If somebody thinks that my draft should be submitted as an IAHC
draft, please tell me.
On Fri, 6 Dec 1996, Michael Dillon wrote:
> On Fri, 6 Dec 1996, Simon Higgs wrote:
>
> > It's more a question of supportable character sets in DNS. How about
> > Russian, Chinese or Japanese TLDs?
>
> I had an idea that would deal with this that I've been mulling over for a
> while. The following very rough document was my first attempt to
> systematize the idea. You'll note the intention to encompass UNICODE
> however the rough draft below still falls short in number of code points
> although it might handle everything up to but not including chinese.
Michael's draft contains some very good ideas, and I am especially
grateful to him that he brought up this topic and made me rush out
my ideas. I hope we can work together to find a solution for i18n
domain names very soon.
For those interested in the details, here are the main differences
between my approach and Michael's:
- To distinguish between current domain names and i18n domain names,
I use a ZLD, whereas Michael uses a leading "-" in each
affected domain name part. Michael's solution is more
flexible in that it is easier to internationalize only
part of a full domain name. However, it has been pointed
out that using a leading "-" may not be backwards compatible.
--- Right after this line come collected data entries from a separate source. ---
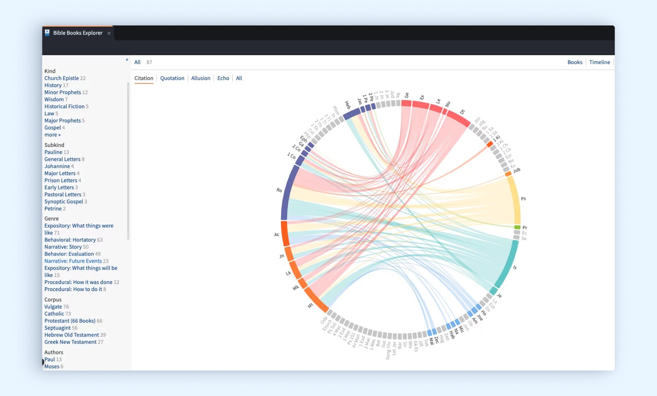Screen dimensions: 657x396
Task: Filter by author Paul
Action: tap(50, 359)
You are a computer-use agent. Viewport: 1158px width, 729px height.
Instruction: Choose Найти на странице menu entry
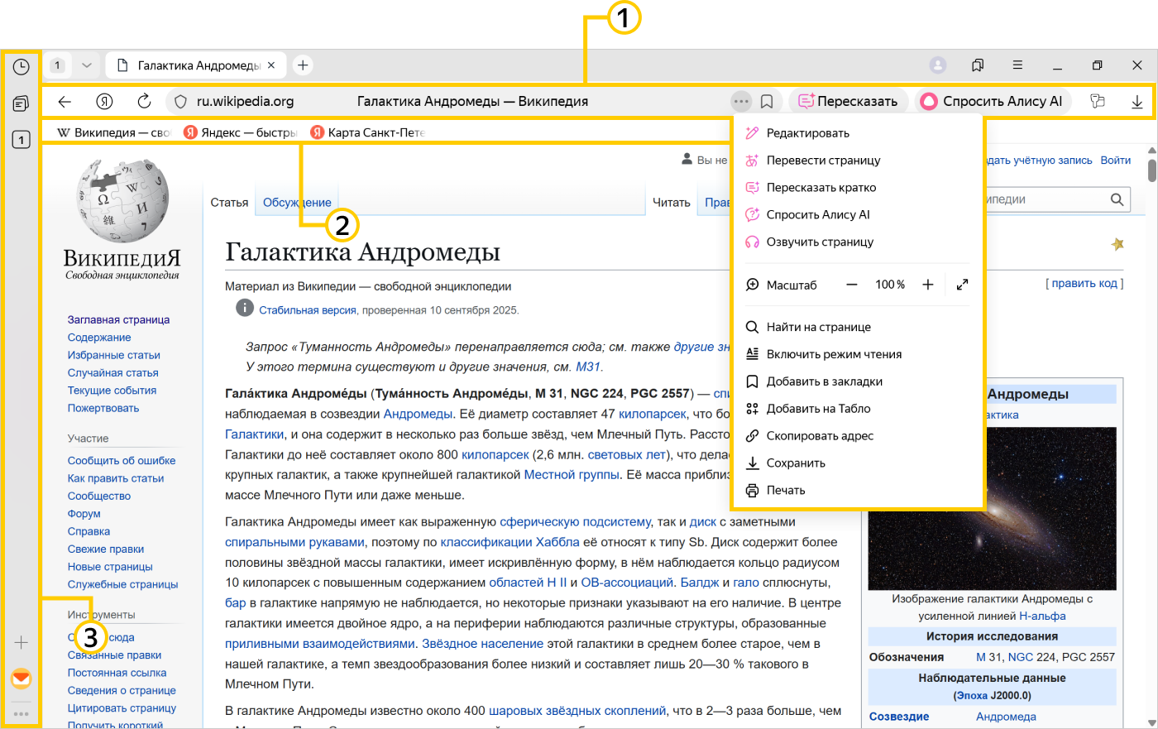[818, 327]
- My encoding scheme can encode all of UCS4 (2Giga characters), whereas
Michael's scheme currently goes up to only ~1600 characters,
which is not enough.
- Michael combines the issue of what characters from Unicode are
allowed in domain names with the encoding (only those
characters that are allowed can be encoded, the others
don't get a number). In my proposal, any characters
can be encoded, and separate guidelines specify
which characters must not be used. This simplifies
the definition and the implementation of the encoding.
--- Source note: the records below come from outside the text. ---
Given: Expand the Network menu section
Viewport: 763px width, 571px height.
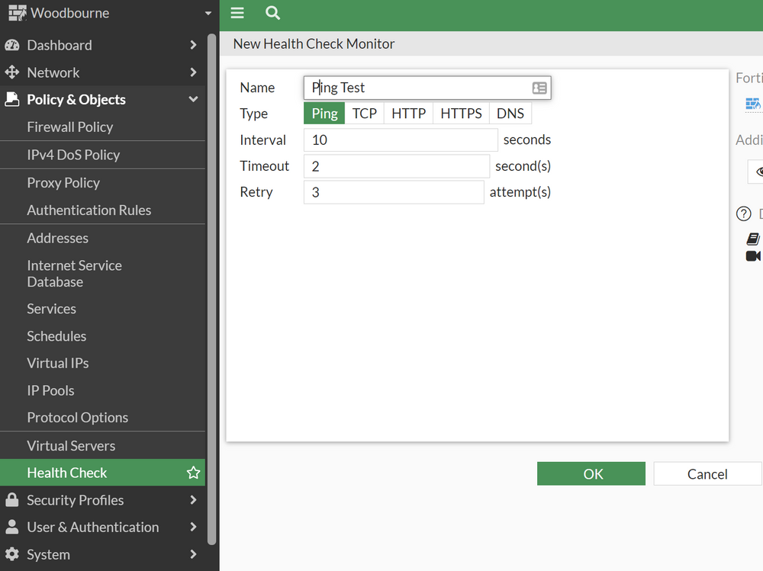Looking at the screenshot, I should point(53,72).
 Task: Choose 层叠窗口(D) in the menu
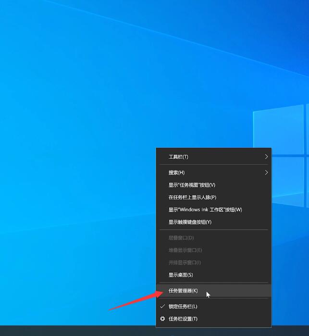[181, 238]
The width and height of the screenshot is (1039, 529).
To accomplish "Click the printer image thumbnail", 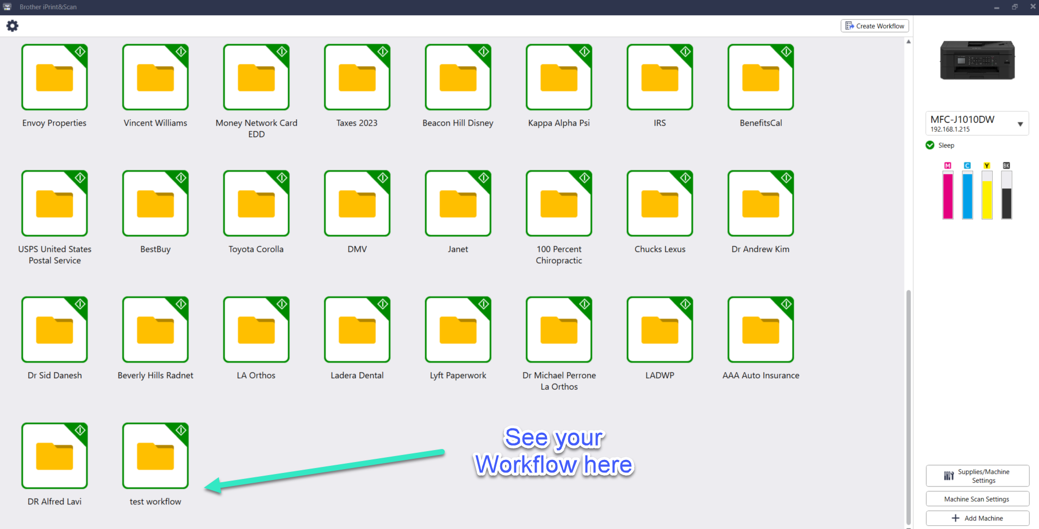I will tap(977, 60).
With the enormous number of characters in Unicode, and
with new characters being added continuously, having
to decide for each character whether or not it can
be used in a domain name before knowing how this
character can be encoded is not feasible.
- Michael's encoding tries to be as compact as possible by
using base 36, with modifications for the first
position to create a variable-length encoding.
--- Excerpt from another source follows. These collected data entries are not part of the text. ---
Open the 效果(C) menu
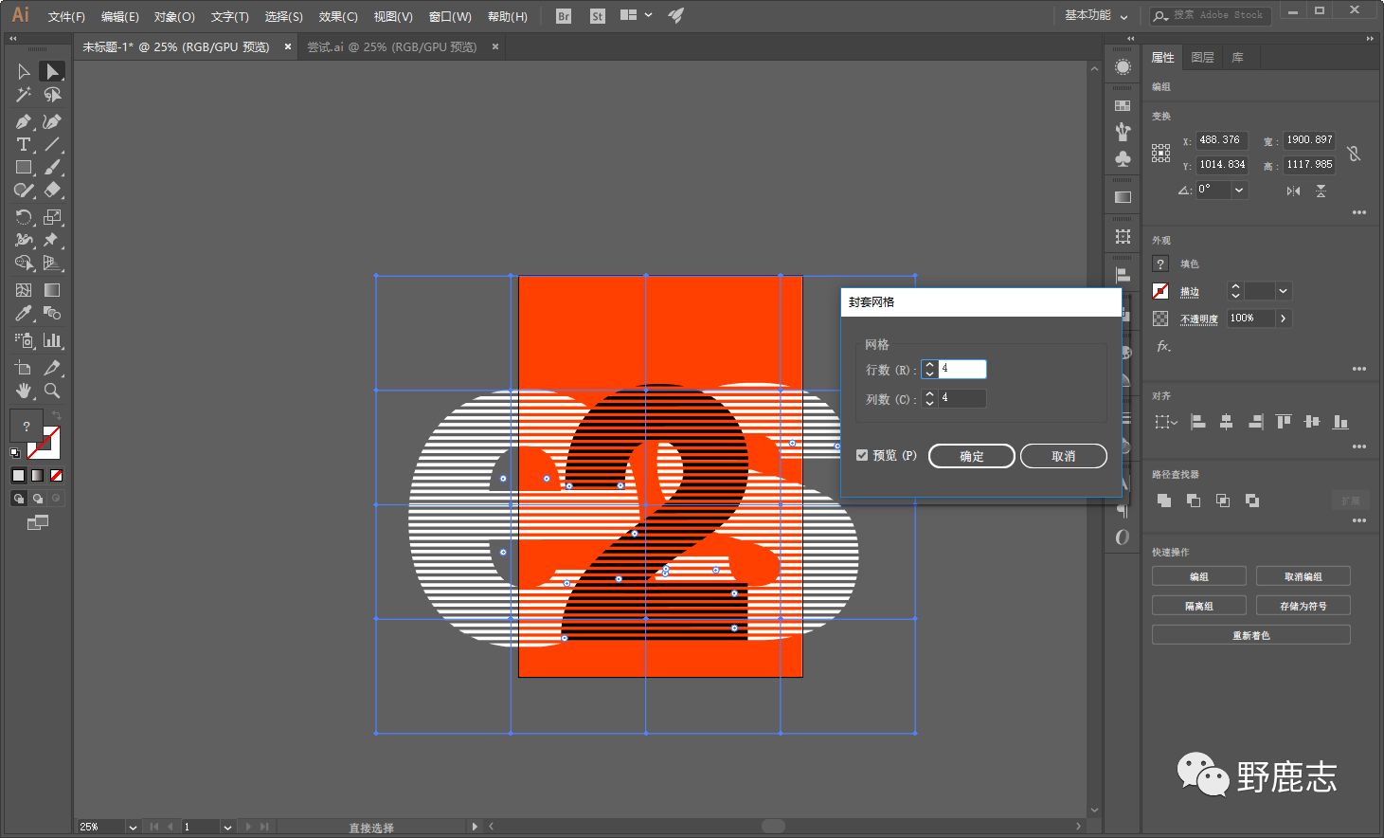The width and height of the screenshot is (1384, 838). click(x=338, y=17)
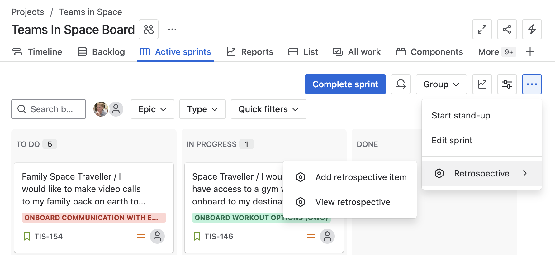Add a new tab with the plus icon

click(530, 52)
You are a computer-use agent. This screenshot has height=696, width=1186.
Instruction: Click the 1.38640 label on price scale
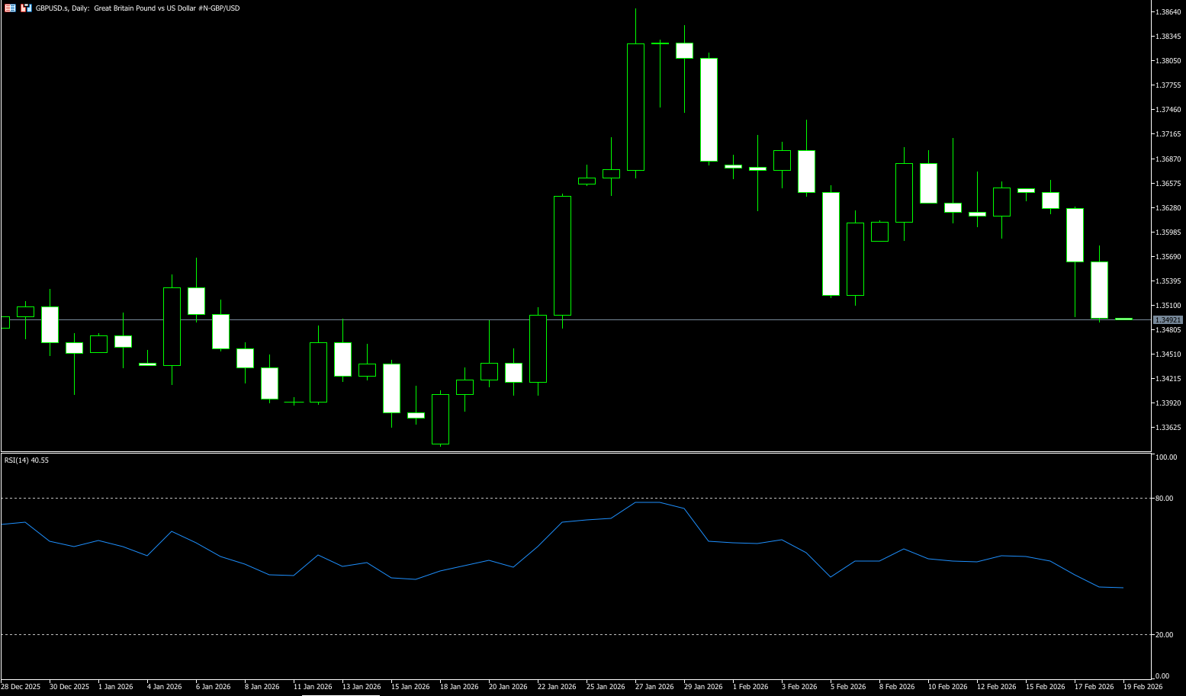(x=1168, y=12)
I use a consistent base 16 scheme, with a fifth
bit used for length indication. This makes
implementation more straightforward.
- Michael preserves the letters A-Z. I in many cases
preserve the hexadecimal representation of
the ISO 10646 code value. Both schemes help
in understanding the encoded domain names where
this is necessary (e.g. debugging). But outside A-Z,
Michael's scheme does not help, whereas my scheme
can very well be used together with a Unicode book
for all characters.
Looking forward to your comments, Martin.